The next day, she discovers the voltmeter truncates measurements at 100 - anything larger is reported as 100.
Is the estimate unbiased?
## Frequentist vs Bayesian
### The meter reader
An engineer makes 12 measurements, using a calibrated volt meter with normally distributed error, sd = 1.
```{r}
meter.data %>% matrix(nrow=2) %>% kable(digits=2)
```
She calculates $\overline{x} = `r mean(meter.data) %>% round(2)`$, an unbiased estimate of the true voltage.
The next day, she discovers the voltmeter truncates measurements at 100 - anything larger is reported as 100.
Is the estimate unbiased?
Frequentist answer: **NO** - because the probability family has changed.
## Frequentist vs Bayesian
### The meter reader
An engineer makes 12 measurements, using a calibrated volt meter with normally distributed error, sd = 1.
```{r}
meter.data %>% matrix(nrow=2) %>% kable(digits=2)
```
She calculates $\overline{x} = `r mean(meter.data) %>% round(2)`$, an unbiased estimate of the true voltage.

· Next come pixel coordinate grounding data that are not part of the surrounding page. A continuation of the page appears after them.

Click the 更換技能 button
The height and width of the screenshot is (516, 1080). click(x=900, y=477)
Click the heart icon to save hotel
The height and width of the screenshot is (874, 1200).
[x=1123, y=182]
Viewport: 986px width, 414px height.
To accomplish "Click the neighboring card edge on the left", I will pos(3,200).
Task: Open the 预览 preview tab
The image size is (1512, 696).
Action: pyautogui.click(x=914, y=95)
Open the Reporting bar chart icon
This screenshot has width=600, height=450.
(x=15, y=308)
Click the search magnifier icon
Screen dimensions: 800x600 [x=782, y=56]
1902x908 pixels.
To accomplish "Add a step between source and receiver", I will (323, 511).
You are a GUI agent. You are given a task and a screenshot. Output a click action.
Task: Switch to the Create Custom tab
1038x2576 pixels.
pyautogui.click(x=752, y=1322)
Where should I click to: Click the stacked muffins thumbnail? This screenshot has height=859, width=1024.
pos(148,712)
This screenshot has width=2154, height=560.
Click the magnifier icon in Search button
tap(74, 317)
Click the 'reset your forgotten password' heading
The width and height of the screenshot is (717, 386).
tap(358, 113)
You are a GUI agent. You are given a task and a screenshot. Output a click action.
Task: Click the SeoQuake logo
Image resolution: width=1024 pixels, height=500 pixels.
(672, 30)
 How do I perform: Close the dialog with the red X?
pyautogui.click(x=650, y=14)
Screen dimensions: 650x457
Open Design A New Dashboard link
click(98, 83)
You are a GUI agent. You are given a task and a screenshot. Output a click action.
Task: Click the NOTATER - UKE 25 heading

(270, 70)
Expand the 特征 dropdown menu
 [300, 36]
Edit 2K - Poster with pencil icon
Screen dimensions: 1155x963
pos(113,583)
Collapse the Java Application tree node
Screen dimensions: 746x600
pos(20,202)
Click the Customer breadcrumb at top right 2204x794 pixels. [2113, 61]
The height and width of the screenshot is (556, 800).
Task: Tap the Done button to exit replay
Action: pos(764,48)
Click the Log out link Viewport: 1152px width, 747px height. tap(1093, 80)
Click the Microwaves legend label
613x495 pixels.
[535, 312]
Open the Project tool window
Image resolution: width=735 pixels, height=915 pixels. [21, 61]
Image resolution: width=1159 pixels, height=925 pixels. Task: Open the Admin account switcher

The next day, she discovers the voltmeter truncates measurements at 100 - anything larger is reported as 100.
Is the estimate unbiased?
Bayesian answer: **YES** - because the update rule only depends on the actual data points
## Pervasive Trade-offs
### Bias vs Variance
Total Error = Bias + Variance + Irreducible Error
### Memory vs Processing
Speed can be increased by using more memory.
Memory footprint can be decreased by using more time.
### Underfitting vs overfitting
More complex models adapt closer to training data.
More complex models may behave badly out-of-sample.